- The Washington Times - Wednesday, March 28, 2001

George W. Bush he of Andover, Yale and Harvard but also Midland is turning out to be pleasantly subversive. Consider his decision last week to discontinue the American Bar Association's role in judicial selection.
Starting with Dwight Eisenhower, presidents routinely involved the ABA in their selection processes. Administrations typically passed the names of likely nominees to the ABA before any formal announcements were made. The ABA then evaluated the candidates and stamped them "well qualified," "qualified" or "not qualified." No other outside group was invited into the selection process. No other had such influence. But then this was the American Bar Association, was it not?
You might wonder why Mr. Bush decided to do without this elite help. The answer lies in recent history. Until the late 1970s, the ABA restricted its evaluations to professional qualifications competence, integrity and judicial temperament. But during the Reagan years, suspicions grew that the group was taking into account a candidate's ideology or philosophy.
What fed those suspicions? The ABA had rules governing how it evaluated candidates, and rule changes from 1977 onward seemed to permit consideration of a candidate's political views. Meanwhile, the ABA itself began to engage in briefs, legislative testimony and position papers such contentious issues of the day as abortion, and usually on the liberal side.

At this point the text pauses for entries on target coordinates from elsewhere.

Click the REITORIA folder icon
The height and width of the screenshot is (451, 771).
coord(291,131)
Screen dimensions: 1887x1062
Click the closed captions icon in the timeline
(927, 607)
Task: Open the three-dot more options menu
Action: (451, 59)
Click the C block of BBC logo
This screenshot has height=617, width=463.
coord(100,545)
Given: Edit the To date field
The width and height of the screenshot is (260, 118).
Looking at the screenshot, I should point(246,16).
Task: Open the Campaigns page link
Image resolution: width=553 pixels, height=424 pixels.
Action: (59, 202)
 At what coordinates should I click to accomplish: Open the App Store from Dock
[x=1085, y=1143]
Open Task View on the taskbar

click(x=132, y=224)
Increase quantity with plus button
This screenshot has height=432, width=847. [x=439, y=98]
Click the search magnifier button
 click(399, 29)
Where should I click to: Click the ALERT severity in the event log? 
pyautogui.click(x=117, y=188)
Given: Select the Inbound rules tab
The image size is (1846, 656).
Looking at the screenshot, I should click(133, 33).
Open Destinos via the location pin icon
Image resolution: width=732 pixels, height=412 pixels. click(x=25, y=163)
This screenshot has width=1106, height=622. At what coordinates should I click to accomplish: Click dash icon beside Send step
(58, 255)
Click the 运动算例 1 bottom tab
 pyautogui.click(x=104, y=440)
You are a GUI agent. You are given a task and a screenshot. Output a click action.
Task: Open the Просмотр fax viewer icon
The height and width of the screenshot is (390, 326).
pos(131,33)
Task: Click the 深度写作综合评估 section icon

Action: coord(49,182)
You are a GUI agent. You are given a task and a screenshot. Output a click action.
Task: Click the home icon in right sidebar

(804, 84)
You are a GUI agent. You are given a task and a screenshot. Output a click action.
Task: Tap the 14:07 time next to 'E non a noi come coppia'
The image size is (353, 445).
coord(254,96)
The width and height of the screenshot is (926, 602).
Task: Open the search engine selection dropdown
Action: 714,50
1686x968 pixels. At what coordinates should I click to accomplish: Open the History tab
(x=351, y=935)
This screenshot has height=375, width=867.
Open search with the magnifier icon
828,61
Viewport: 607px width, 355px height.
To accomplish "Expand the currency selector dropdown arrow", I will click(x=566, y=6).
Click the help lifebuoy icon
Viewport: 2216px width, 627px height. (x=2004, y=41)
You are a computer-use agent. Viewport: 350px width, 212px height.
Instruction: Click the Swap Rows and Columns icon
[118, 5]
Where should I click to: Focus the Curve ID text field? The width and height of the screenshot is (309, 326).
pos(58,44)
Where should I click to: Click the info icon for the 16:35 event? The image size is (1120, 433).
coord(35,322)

The ABA insisted that the committee's work was separate from the labors of the association as a whole, that the committee was objective and nonpartisan, etc. Even so, Reagan nominees of similar professional qualifications to Carter nominees tended to receive lower ratings, thus hurting their confirmation prospects.
And then there was Robert Bork's nomination in 1987. The committee rated him "well qualified," but four of its 15 members filed an unusual dissent branding him "not qualified." The dissent was leaked to the New York Times and used by Mr. Bork's opponents in their successful campaign to defeat his nomination.
So it was that Republicans not unreasonably drew the conclusion that the committee, to the extent it was affected by politics, would be a liberal body and thus a hindrance to their efforts to appoint judicial conservatives.
The elder George Bush considered eliminating the ABA's role in the selection process. (Bill Clinton continued the relationship: The ABA presented no threat to Democratic judicial selection.) Bob Dole made a campaign promise in 1996 to end the ABA's involvement. George W. Bush made no such pledge during his campaign. Yet he now has acted in the first weeks of his presidency.
In his letter notifying the ABA, White House Counsel Alberto Gonzales, a former justice of the Texas Supreme Court, declined to review Republican complaints about the ABA. But it is apparent that Mr. Bush took them into account. "It would be particularly inappropriate," wrote Mr. Gonzales, "to grant a preferential, quasi-official role to a group, such as the ABA, that takes public positions on divisive political, legal and social issues that come before the courts."
In response to Mr. Bush's decision, ABA President Martha Barnett said she feared "politics may be taking the place of professionalism in choosing judges." Her comment was revealing, for what the ABA has called "professionalism" on its part sometimes has been a mask for unacknowledged, perhaps even unaware, liberal politics.
Moreover, it bears noting that choosing judges is inescapably political, in the best sense of that word. To choose a judge means picking someone inclined to interpret the law one way and not another, and the interpretative approaches that judges use link up to judicial philosophies ultimately rooted in political ideas. We just had a presidential campaign illustrating the contrasting judicial philosophies represented by the two major political parties, and it hardly is absurd to expect Mr. Bush to pick judges who share his.
With the ABA removed from the selection process, Mr. Bush, unlike his father or Ronald Reagan, now has unqualified authority to choose his kind of judges. The ABA is free to raise questions about any nominee, and Senate Democrats now murmuring against Mr. Bush's decision are free and indeed constitutionally obligated to judge his nominees as they wish.
That is the way things should be, and one can expect Mr. Bush to proceed quickly to announce his first nominees. Ninety-four judgeships are vacant, including 33 on the circuit courts of appeals. And who knows whether a justice or two has discreetly notified the White House of an intention to step down after the current term?
One can anticipate confirmation battles along clearly drawn lines, and one shouldn't assume that a president willing to take on the ABA will easily back down.

Terry Eastland is a free-lance writer specializing in law and politics. His most recent book is "Freedom of Expression in the Supreme Court."